CDX-301g · Module 2
Context Budgets & Window Management
3 min read
Every agent has a finite context window, and effective partitioning requires budgeting that window. A typical Codex agent has 200k tokens of context. Subtract the system prompt (~2k), AGENTS.md (~1-3k), conversation history (grows with each turn), and tool call overhead (~500 per call). The remaining budget — your effective working context — is what the agent uses to read files, reason about code, and produce output. Overcommitting the context budget leads to truncation, summarization, and degraded output quality.

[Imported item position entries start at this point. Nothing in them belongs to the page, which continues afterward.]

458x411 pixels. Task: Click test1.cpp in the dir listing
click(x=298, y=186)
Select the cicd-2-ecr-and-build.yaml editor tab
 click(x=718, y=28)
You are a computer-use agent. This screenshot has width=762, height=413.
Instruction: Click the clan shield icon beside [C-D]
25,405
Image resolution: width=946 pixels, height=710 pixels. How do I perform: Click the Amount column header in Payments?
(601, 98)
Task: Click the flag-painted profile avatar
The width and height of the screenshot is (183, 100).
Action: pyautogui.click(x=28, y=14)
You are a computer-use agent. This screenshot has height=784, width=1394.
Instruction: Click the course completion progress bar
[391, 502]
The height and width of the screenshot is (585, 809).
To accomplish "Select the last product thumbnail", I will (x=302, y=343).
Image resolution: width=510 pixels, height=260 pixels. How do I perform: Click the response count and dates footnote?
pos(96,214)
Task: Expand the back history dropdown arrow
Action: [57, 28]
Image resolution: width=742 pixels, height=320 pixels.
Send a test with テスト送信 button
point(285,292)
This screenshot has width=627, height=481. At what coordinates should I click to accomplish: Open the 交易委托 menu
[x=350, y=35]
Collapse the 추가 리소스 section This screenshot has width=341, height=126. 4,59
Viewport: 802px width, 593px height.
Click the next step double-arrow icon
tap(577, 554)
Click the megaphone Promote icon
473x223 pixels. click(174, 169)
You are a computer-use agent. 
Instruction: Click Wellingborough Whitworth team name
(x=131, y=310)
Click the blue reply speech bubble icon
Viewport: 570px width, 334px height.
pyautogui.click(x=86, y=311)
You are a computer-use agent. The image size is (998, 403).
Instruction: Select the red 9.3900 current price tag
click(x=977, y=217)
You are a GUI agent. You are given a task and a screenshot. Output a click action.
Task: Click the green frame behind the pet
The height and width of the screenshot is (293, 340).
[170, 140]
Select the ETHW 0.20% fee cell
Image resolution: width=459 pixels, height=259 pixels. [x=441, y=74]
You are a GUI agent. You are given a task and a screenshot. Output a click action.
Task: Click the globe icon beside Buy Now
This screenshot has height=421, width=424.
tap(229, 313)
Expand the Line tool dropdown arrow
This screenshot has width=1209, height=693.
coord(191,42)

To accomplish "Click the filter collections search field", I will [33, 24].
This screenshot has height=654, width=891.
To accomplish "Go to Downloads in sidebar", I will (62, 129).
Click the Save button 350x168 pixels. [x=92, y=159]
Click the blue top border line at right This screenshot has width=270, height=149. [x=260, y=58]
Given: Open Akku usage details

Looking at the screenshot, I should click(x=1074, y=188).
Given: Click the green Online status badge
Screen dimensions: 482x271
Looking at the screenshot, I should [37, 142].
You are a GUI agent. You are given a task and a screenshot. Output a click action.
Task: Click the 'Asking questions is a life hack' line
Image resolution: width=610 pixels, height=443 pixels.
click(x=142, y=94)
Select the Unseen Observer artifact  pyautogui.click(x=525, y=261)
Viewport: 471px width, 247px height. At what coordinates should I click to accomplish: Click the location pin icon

Context budgeting has a practical implication for task decomposition: tasks that require reading large codebases must be split into smaller units, not because the work is complex but because the reading exceeds the context budget. An agent that needs to read 50 files to understand a refactoring target will exhaust its context before it starts writing code. The fix is to decompose by context budget: each agent reads only the files it modifies, plus the minimal shared context it needs for type checking.
# Context budget allocation (200k window)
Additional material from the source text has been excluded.